> **Fragmento del texto**:
Si miramos atentamente la trayectoria de los Borbones desde la muerte de Carlos III (1788) hasta nuestros días, observamos dos hechos incuestionables. A partir de esa fecha ningún miembro de esta familia ha accedido o ha perdido el Trono de manera normal, que en el primer caso se produce con la muerte o abdicación del predecesor y en el segundo por los mismos hechos ocurridos en su persona. Basta con leer cualquier manual de Historia para comprobar cómo fue el principio y el final del reinado de todos nuestros reyes desde Carlos IV (1788-1808) hasta Juan Carlos I (1975-2014).

Pero hay algo más en esta especie de maldición de nuestros Borbones. Desde Carlos III nunca han reinado consecutivamente más de dos monarcas: Carlos IV sucedió a su padre pero perdió el Trono tras el Motín de Aranjuez (marzo de 1898), cosa que ratificó ante Napoleón en los lamentables sucesos de Bayona a las pocas semanas. Isabel II reinó desde 1833 al morir Fernando VII -aunque con la primera Guerra Carlista por medio- pero fue expulsada de España a raíz del triunfo de la Revolución Gloriosa de 1868. Su hijo Alfonso XII, que asumió la Corona desde 1875, aupado por un golpe de Estado, la entregó en 1885 a su hijo Alfonso XIII que aún no había nacido. Y éste, tras ser incapaz de encauzar el régimen político de la Restauración y ponerse en manos del dictador Miguel Primo de Rivera, se marchó de España el 14 de abril de 1931 al proclamarse pacíficamente la Segunda República. Su hijo, el conde de Barcelona, nunca llegó a reinar pero sí su nieto Juan Carlos I impuesto por otro dictador.

> **Instrucción de trabajo 1**:
Según el fragmento sobre los Borbones, ¿qué acontecimiento provocó la expulsión de Isabel II de España?
> **Instrucción de trabajo 2**:
Devuelva literalmente el pasaje del fragmento sobre los Borbones que comienza en «Si miramos atentamente» y termina en «Carlos I (1975-2014).».

> **Datos proporcionados**:
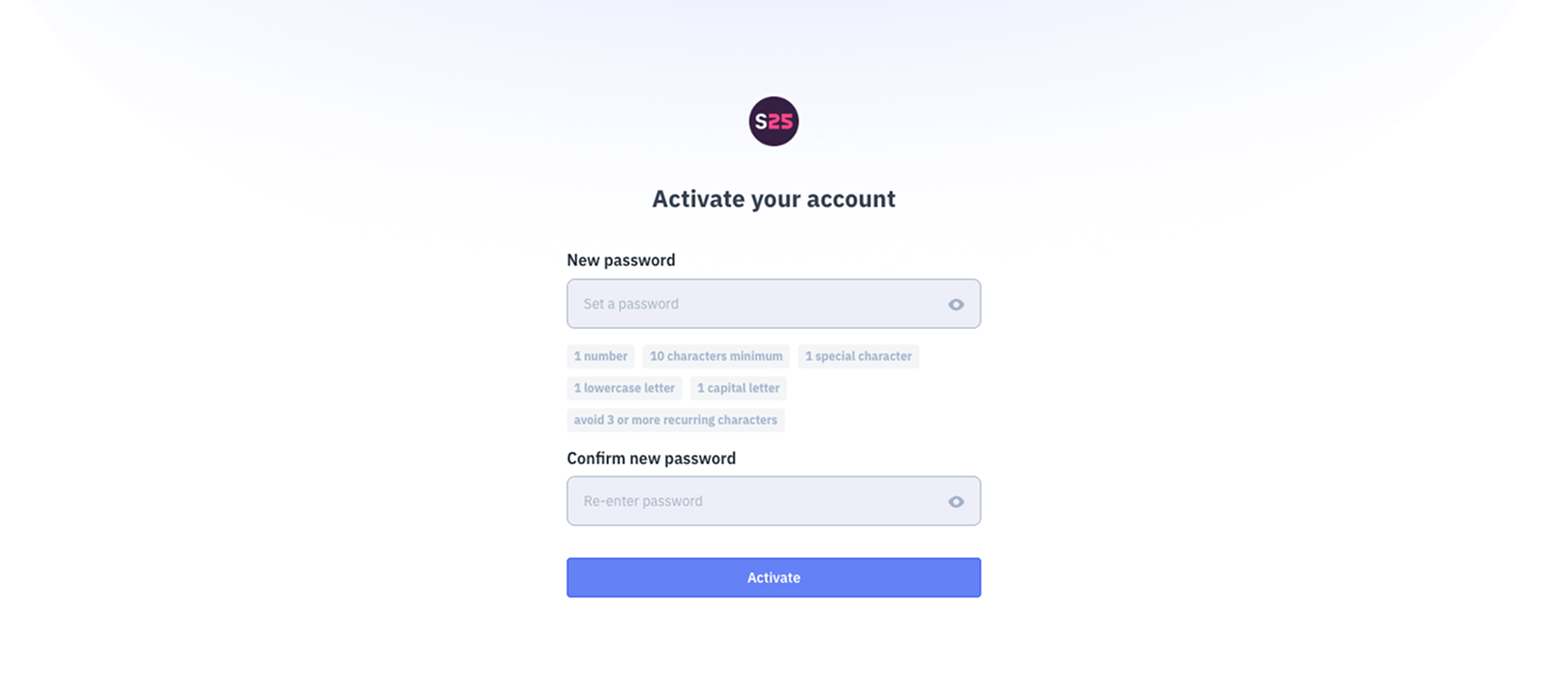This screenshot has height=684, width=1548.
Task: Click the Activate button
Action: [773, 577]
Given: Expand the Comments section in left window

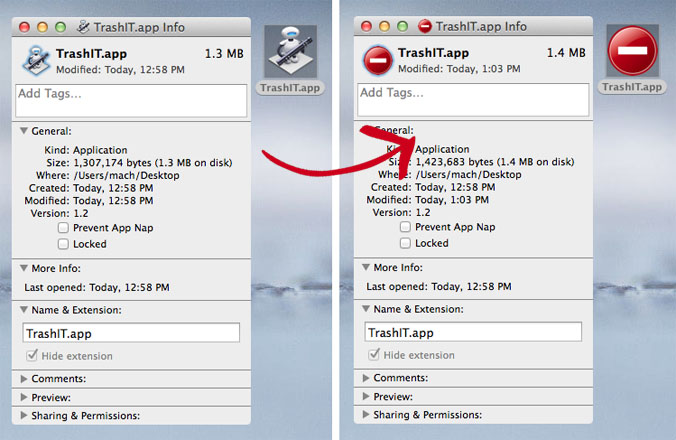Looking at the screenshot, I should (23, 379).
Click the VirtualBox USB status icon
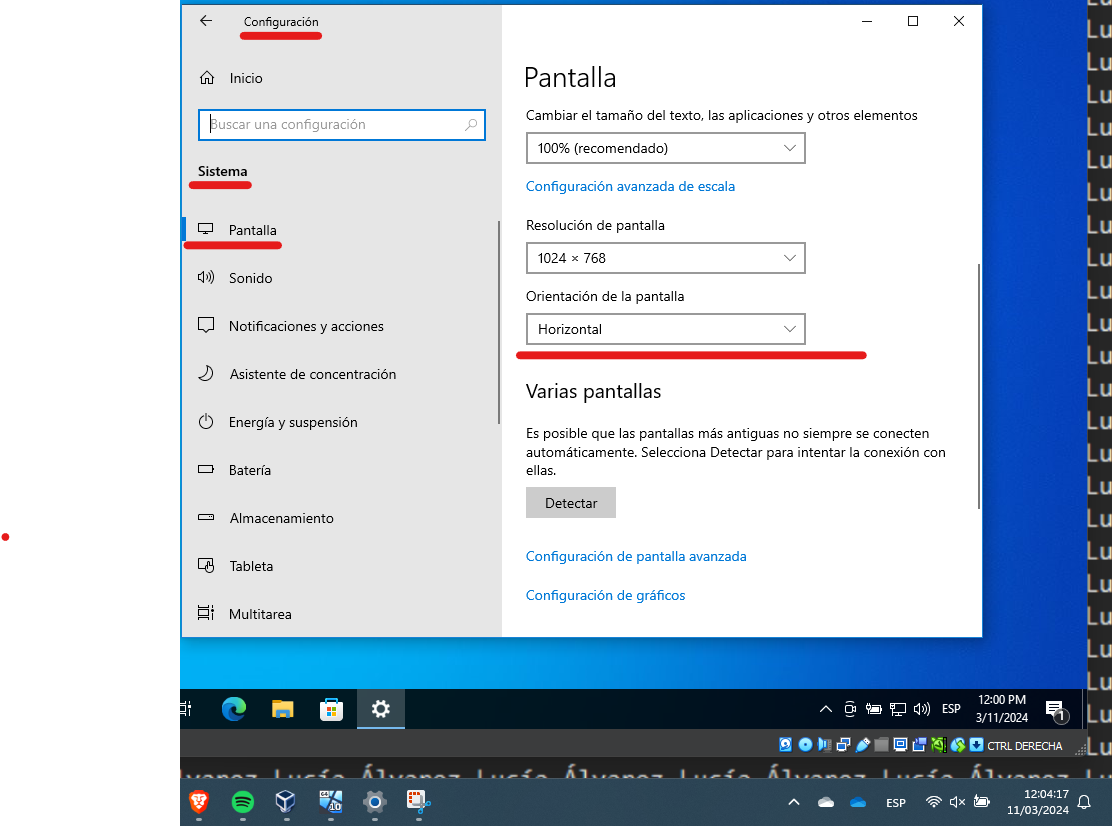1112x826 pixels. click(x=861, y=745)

> **Solución razonada 1**:
El triunfo de la Revolución Gloriosa de 1868.

> **Solución razonada 2**:
Si miramos atentamente la trayectoria de los Borbones desde la muerte de Carlos III (1788) hasta nuestros días, observamos dos hechos incuestionables. A partir de esa fecha ningún miembro de esta familia ha accedido o ha perdido el Trono de manera normal, que en el primer caso se produce con la muerte o abdicación del predecesor y en el segundo por los mismos hechos ocurridos en su persona. Basta con leer cualquier manual de Historia para comprobar cómo fue el principio y el final del reinado de todos nuestros reyes desde Carlos IV (1788-1808) hasta Juan Carlos I (1975-2014).